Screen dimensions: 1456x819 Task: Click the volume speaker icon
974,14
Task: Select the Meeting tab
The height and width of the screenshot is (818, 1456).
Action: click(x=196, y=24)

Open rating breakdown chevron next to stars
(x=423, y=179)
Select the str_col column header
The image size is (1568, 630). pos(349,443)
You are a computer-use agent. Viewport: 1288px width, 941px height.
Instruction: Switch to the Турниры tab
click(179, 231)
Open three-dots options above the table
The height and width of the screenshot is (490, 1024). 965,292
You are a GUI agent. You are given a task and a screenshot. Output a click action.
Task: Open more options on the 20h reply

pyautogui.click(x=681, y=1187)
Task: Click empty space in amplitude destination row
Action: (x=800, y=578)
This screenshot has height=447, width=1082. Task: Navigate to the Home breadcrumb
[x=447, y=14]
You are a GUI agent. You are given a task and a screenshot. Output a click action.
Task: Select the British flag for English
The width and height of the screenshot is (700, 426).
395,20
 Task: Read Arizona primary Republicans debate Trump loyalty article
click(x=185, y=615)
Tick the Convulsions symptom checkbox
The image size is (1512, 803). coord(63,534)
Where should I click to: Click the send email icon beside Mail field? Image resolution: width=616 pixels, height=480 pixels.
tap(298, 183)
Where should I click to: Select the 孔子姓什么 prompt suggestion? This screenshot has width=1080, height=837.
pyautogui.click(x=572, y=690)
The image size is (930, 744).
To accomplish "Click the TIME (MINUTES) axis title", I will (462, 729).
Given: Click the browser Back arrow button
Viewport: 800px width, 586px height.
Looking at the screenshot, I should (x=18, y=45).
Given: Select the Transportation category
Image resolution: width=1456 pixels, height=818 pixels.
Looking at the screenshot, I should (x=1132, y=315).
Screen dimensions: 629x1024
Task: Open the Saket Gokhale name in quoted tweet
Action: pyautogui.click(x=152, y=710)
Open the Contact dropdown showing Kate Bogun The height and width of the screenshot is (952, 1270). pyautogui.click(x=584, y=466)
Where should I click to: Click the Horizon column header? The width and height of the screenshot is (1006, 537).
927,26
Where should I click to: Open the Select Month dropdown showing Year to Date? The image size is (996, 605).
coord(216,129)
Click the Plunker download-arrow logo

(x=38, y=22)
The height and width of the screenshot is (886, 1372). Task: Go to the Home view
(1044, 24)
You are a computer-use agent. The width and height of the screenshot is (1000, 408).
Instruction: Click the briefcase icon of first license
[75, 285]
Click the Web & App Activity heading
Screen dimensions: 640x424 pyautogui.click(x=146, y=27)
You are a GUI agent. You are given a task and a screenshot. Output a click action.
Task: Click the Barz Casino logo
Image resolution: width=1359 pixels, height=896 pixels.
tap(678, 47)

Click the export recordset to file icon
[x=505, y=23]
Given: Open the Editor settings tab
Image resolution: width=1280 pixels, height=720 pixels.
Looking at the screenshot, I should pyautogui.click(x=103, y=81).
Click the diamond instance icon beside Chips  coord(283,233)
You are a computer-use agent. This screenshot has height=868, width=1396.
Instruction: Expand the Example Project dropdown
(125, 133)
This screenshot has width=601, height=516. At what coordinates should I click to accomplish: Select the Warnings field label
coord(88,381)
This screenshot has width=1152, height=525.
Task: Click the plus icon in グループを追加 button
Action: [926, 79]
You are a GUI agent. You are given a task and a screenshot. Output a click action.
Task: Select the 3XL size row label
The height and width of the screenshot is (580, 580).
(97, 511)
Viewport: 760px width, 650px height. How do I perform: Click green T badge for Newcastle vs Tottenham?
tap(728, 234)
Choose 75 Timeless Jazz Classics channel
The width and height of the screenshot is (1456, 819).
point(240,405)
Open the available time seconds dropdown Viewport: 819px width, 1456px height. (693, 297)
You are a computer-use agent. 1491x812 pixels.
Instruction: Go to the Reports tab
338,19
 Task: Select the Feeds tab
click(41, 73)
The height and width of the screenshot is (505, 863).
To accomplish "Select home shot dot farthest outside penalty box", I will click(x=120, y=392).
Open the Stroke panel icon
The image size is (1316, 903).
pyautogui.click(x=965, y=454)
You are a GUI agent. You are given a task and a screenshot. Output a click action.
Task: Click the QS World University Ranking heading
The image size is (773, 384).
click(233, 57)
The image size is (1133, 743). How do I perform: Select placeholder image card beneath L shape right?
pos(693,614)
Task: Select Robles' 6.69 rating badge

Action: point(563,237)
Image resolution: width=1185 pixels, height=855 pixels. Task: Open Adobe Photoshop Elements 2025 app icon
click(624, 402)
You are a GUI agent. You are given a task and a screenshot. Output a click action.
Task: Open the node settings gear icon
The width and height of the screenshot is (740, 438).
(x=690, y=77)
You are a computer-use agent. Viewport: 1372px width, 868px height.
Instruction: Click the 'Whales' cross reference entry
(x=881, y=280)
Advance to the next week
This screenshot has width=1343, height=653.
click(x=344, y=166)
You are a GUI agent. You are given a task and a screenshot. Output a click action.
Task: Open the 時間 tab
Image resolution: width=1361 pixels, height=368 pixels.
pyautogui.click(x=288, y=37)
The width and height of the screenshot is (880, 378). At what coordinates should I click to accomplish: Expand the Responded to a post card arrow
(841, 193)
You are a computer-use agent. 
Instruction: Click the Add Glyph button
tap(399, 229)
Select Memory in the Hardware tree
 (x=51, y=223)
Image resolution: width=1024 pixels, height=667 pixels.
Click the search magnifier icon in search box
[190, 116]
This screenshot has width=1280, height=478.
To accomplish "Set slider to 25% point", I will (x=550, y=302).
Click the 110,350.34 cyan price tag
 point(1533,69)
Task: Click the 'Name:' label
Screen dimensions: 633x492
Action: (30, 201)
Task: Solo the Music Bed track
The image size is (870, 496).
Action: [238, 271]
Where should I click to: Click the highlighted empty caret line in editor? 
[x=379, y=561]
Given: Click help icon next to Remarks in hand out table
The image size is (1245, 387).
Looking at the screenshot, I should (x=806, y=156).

--*--

WRITTEN EXERCISE =>
Copy out every one of the entries above, word for word and line for line, with no changes.

OUTPUT OF THE EXERCISE =>
Screen dimensions: 1456x819 Task: Click the volume speaker icon
974,14
Task: Select the Meeting tab
The height and width of the screenshot is (818, 1456).
Action: click(x=196, y=24)

Open rating breakdown chevron next to stars
(x=423, y=179)
Select the str_col column header
The image size is (1568, 630). pos(349,443)
You are a computer-use agent. Viewport: 1288px width, 941px height.
Instruction: Switch to the Турниры tab
click(179, 231)
Open three-dots options above the table
The height and width of the screenshot is (490, 1024). 965,292
You are a GUI agent. You are given a task and a screenshot. Output a click action.
Task: Open more options on the 20h reply

pyautogui.click(x=681, y=1187)
Task: Click empty space in amplitude destination row
Action: (x=800, y=578)
This screenshot has height=447, width=1082. Task: Navigate to the Home breadcrumb
[x=447, y=14]
You are a GUI agent. You are given a task and a screenshot. Output a click action.
Task: Select the British flag for English
The width and height of the screenshot is (700, 426).
395,20
 Task: Read Arizona primary Republicans debate Trump loyalty article
click(x=185, y=615)
Tick the Convulsions symptom checkbox
The image size is (1512, 803). coord(63,534)
Where should I click to: Click the send email icon beside Mail field? Image resolution: width=616 pixels, height=480 pixels.
tap(298, 183)
Where should I click to: Select the 孔子姓什么 prompt suggestion? This screenshot has width=1080, height=837.
pyautogui.click(x=572, y=690)
The image size is (930, 744).
To accomplish "Click the TIME (MINUTES) axis title", I will (462, 729).
Given: Click the browser Back arrow button
Viewport: 800px width, 586px height.
Looking at the screenshot, I should (x=18, y=45).
Given: Select the Transportation category
Image resolution: width=1456 pixels, height=818 pixels.
Looking at the screenshot, I should (x=1132, y=315).
Screen dimensions: 629x1024
Task: Open the Saket Gokhale name in quoted tweet
Action: pyautogui.click(x=152, y=710)
Open the Contact dropdown showing Kate Bogun The height and width of the screenshot is (952, 1270). pyautogui.click(x=584, y=466)
Where should I click to: Click the Horizon column header? The width and height of the screenshot is (1006, 537).
927,26
Where should I click to: Open the Select Month dropdown showing Year to Date? The image size is (996, 605).
coord(216,129)
Click the Plunker download-arrow logo

(x=38, y=22)
The height and width of the screenshot is (886, 1372). Task: Go to the Home view
(1044, 24)
You are a computer-use agent. The width and height of the screenshot is (1000, 408).
Instruction: Click the briefcase icon of first license
[75, 285]
Click the Web & App Activity heading
Screen dimensions: 640x424 pyautogui.click(x=146, y=27)
You are a GUI agent. You are given a task and a screenshot. Output a click action.
Task: Click the Barz Casino logo
Image resolution: width=1359 pixels, height=896 pixels.
tap(678, 47)

Click the export recordset to file icon
[x=505, y=23]
Given: Open the Editor settings tab
Image resolution: width=1280 pixels, height=720 pixels.
Looking at the screenshot, I should pyautogui.click(x=103, y=81).
Click the diamond instance icon beside Chips  coord(283,233)
You are a computer-use agent. This screenshot has height=868, width=1396.
Instruction: Expand the Example Project dropdown
(125, 133)
This screenshot has width=601, height=516. At what coordinates should I click to accomplish: Select the Warnings field label
coord(88,381)
This screenshot has width=1152, height=525.
Task: Click the plus icon in グループを追加 button
Action: [926, 79]
You are a GUI agent. You are given a task and a screenshot. Output a click action.
Task: Select the 3XL size row label
The height and width of the screenshot is (580, 580).
(97, 511)
Viewport: 760px width, 650px height. How do I perform: Click green T badge for Newcastle vs Tottenham?
tap(728, 234)
Choose 75 Timeless Jazz Classics channel
The width and height of the screenshot is (1456, 819).
point(240,405)
Open the available time seconds dropdown Viewport: 819px width, 1456px height. (693, 297)
You are a computer-use agent. 1491x812 pixels.
Instruction: Go to the Reports tab
338,19
 Task: Select the Feeds tab
click(41, 73)
The height and width of the screenshot is (505, 863).
To accomplish "Select home shot dot farthest outside penalty box", I will click(x=120, y=392).
Open the Stroke panel icon
The image size is (1316, 903).
pyautogui.click(x=965, y=454)
You are a GUI agent. You are given a task and a screenshot. Output a click action.
Task: Click the QS World University Ranking heading
The image size is (773, 384).
click(233, 57)
The image size is (1133, 743). How do I perform: Select placeholder image card beneath L shape right?
pos(693,614)
Task: Select Robles' 6.69 rating badge

Action: point(563,237)
Image resolution: width=1185 pixels, height=855 pixels. Task: Open Adobe Photoshop Elements 2025 app icon
click(624, 402)
You are a GUI agent. You are given a task and a screenshot. Output a click action.
Task: Open the node settings gear icon
The width and height of the screenshot is (740, 438).
(x=690, y=77)
You are a computer-use agent. Viewport: 1372px width, 868px height.
Instruction: Click the 'Whales' cross reference entry
(x=881, y=280)
Advance to the next week
This screenshot has width=1343, height=653.
click(x=344, y=166)
You are a GUI agent. You are given a task and a screenshot. Output a click action.
Task: Open the 時間 tab
Image resolution: width=1361 pixels, height=368 pixels.
pyautogui.click(x=288, y=37)
The width and height of the screenshot is (880, 378). At what coordinates should I click to accomplish: Expand the Responded to a post card arrow
(841, 193)
You are a computer-use agent. 
Instruction: Click the Add Glyph button
tap(399, 229)
Select Memory in the Hardware tree
 (x=51, y=223)
Image resolution: width=1024 pixels, height=667 pixels.
Click the search magnifier icon in search box
[190, 116]
This screenshot has width=1280, height=478.
To accomplish "Set slider to 25% point", I will (x=550, y=302).
Click the 110,350.34 cyan price tag
 point(1533,69)
Task: Click the 'Name:' label
Screen dimensions: 633x492
Action: (30, 201)
Task: Solo the Music Bed track
The image size is (870, 496).
Action: [238, 271]
Where should I click to: Click the highlighted empty caret line in editor? 
[x=379, y=561]
Given: Click help icon next to Remarks in hand out table
The image size is (1245, 387).
Looking at the screenshot, I should (x=806, y=156).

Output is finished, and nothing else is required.